In that moment, the monk glanced up and saw a beautiful ripe strawberry growing on the vine just next to him.  He reached out, plucked the strawberry, and, taking a bite, thought, “my, how delicious this is.”

Our lives are always right here, right now, even in the blur.

Jack Kornfield in his excellent book entitled After the Ecstasy, the Laundry says, “where we are is the place, the only place for the perfection of patience, peace, freedom and compassion.”  He goes on to say that, “To recognize the perfection of ‘things as they are’ is a radical opening of the heart, an awe of the sacred wholeness that underlies all things.  It is always here and we can awaken to it in any situation.”  Even when the tiger chases us.

Jon Kabat-Zinn wrote the book Wherever You Go There You Are.  It’s a great title, isn’t it?  And it’s true.
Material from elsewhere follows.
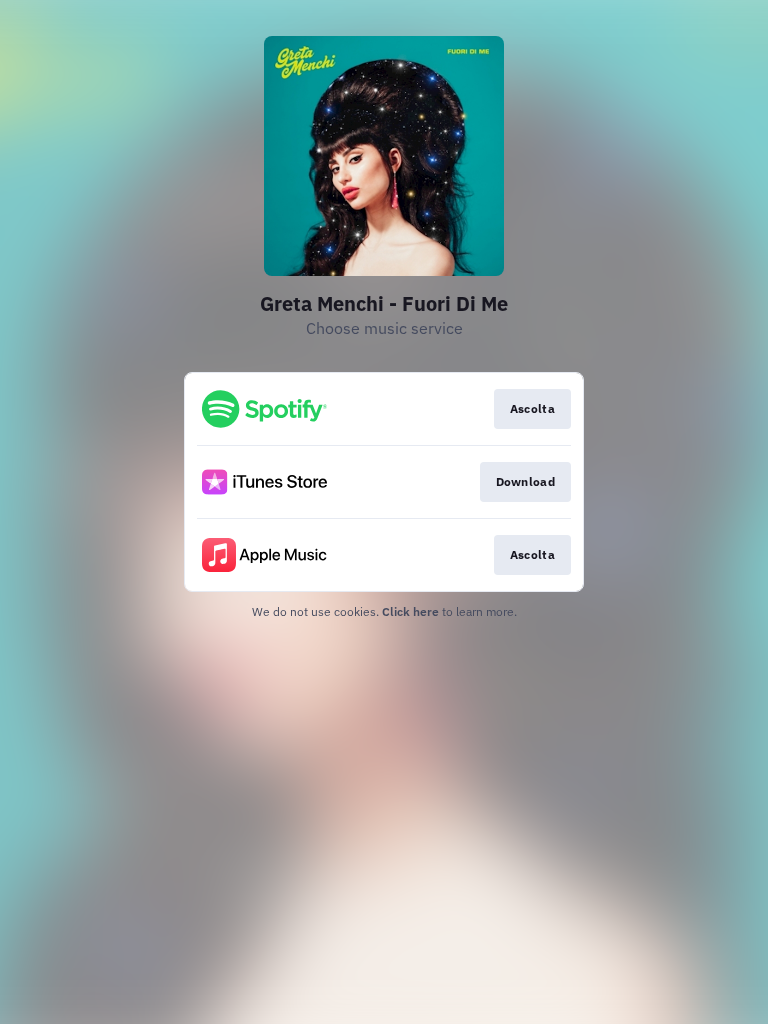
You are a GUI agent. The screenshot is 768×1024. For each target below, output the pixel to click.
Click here (410, 611)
Kabat-Zinn says, “The best way to capture moments is to pay attention.”  The practice of mindfulness is the key, he says.  We are only right here, right now.  Can we pay attention – and open our hearts – even when the rat is gnawing at the vine?

Thoreau closes Walden Pond with this message:  “Only that day dawns to which we are awake.”
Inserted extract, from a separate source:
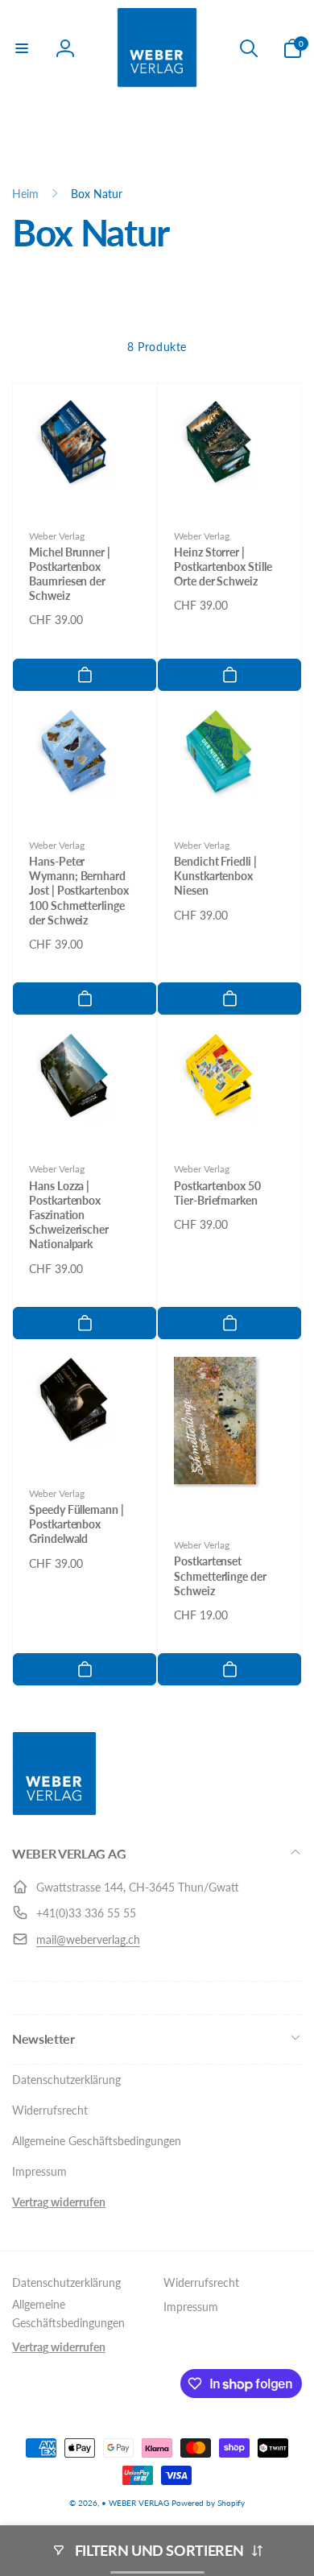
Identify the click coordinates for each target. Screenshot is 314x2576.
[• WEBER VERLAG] (54, 1810)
Newton’s a jerk.  But a rule’s a rule.  Can we live with that?

We can find beauty both in the still…

FarmRiverTrees

 

 

 

 

 

And in the blur…

InTheBlur

I exist as I am, that is enough,                                                                                                           If  no other in the world be aware I sit content,                                                                           And if each and all be aware I sit content.

One world is aware, and by far the largest to me, and that                                                             is myself,                                                                                                                                     And whether I come to my own today or in ten thousand                                                               or ten million years,                                                                                                                           I can cheerfully take it now, or with equal cheerfulness,                                                                   I can wait.